Link: ‘\’Legalise drugs\’urges top officer’.
I cordially detest Richard Brunstrom. He has done more to destroy the quality of life in North Wales than anyone outside the Labour Party. However, he is right about this.
The substances that a person chooses to ingest should be entirely a matter for him. In practice, it already is. Almost every British banknote bears traces of cocaine and millions use Ecstasy every weekend. I don’t do drugs myself and have never done so, but I appear to be almost alone in never even having tried them. Most of my user or former user friends and colleagues function perfectly well.
To the extent they have been harmed by drug use, that is entirely a matter for them Many of them ski too, and almost every skier I know has suffered physical injury as a result. I don’t see the need to make skiing illegal and force skiers into lives of crime to fund their suddenly-much-more-expensive addiction. I am content simply to choose not to ski.
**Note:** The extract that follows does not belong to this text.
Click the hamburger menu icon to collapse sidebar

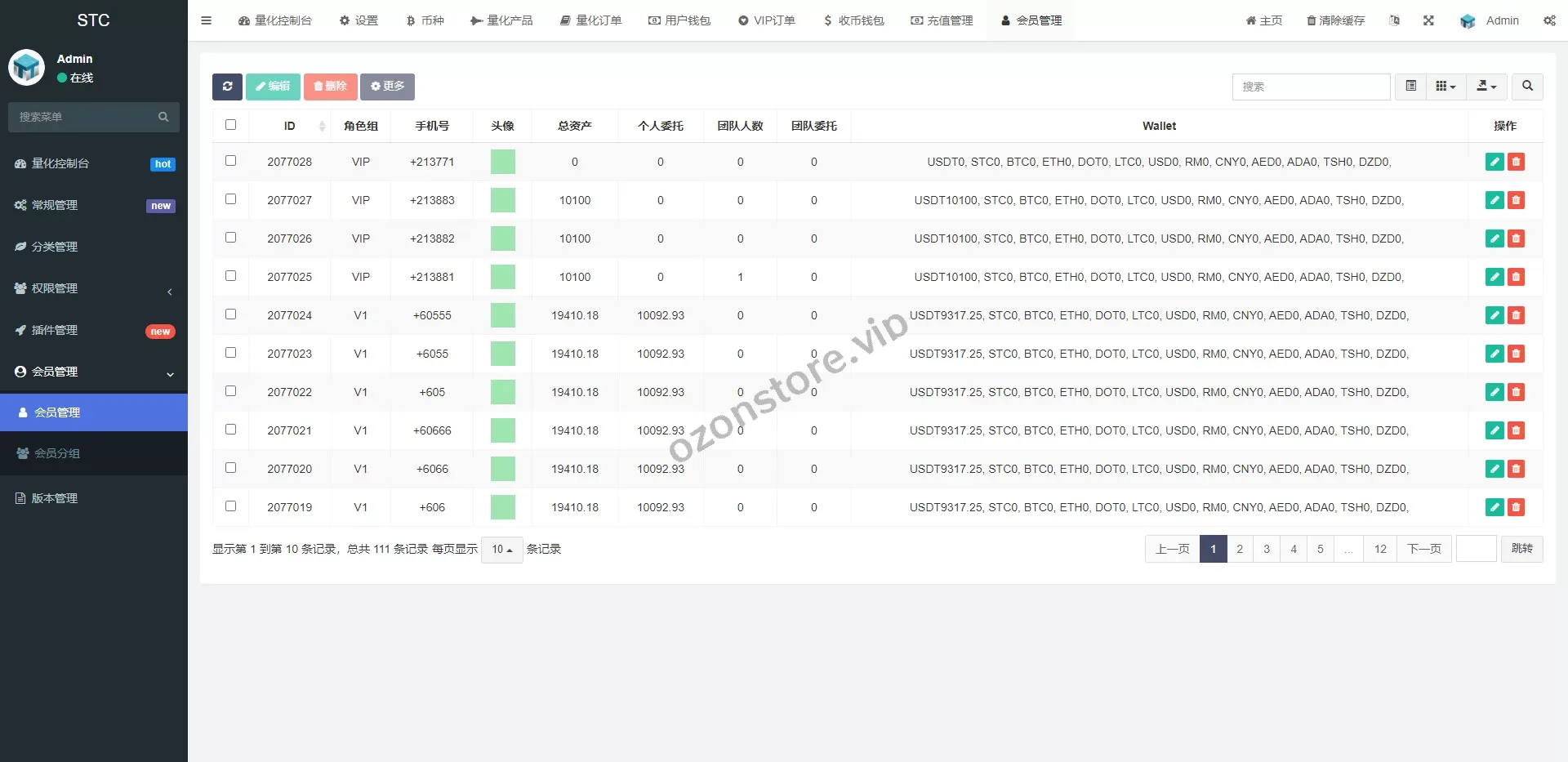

Most social harms attributed to drug use are more properly ascribed to drugs being illegal. If your heroin were supplied by Boots the Chemist, the company would be concerned (to avoid litigation and/or damage to its good name) to ensure that you did not suffer injury because of defects in the product. The friendly local criminal from whom you currently buy your drugs, has no product liability concerns. Many lives (and a faltering old English company) would be saved by Boots entering the market.
Drugs would be cheap if they were legal. The crimes committed to support drug use would be completely unnecessary. All of the police time wasted on pursuing druggies could be devoted to more serious issues, like playfriends calling each other "gay," or even detecting murders, rapes, robberies, batteries and burglaries.
We would no longer have to pay Afghan farmers not to grow poppy. They could deal freely in a legal trade which no amount of military force seems able to suppress. They would be take out of poverty, because they would no longer need rapacious criminals to handle their distribution.
There is no reason to suppose that there would be a substantial increase in drug use as a result of legalisation. Pretty much everyone in Britain who wants drugs, already gets them. Even in prison, they circulate freely. I suspect drug deaths would be reduced because they would be less impure and the necessary apparatus could be supplied by companies with product liability concerns and stored hygienically between uses, rather than hidden. I could not even begin to estimate the benefits to non-users of no longer having to fortify their homes against criminals funding an expensive habit.
The State should get out of this issue and take the criminal gangs (and the police) with it.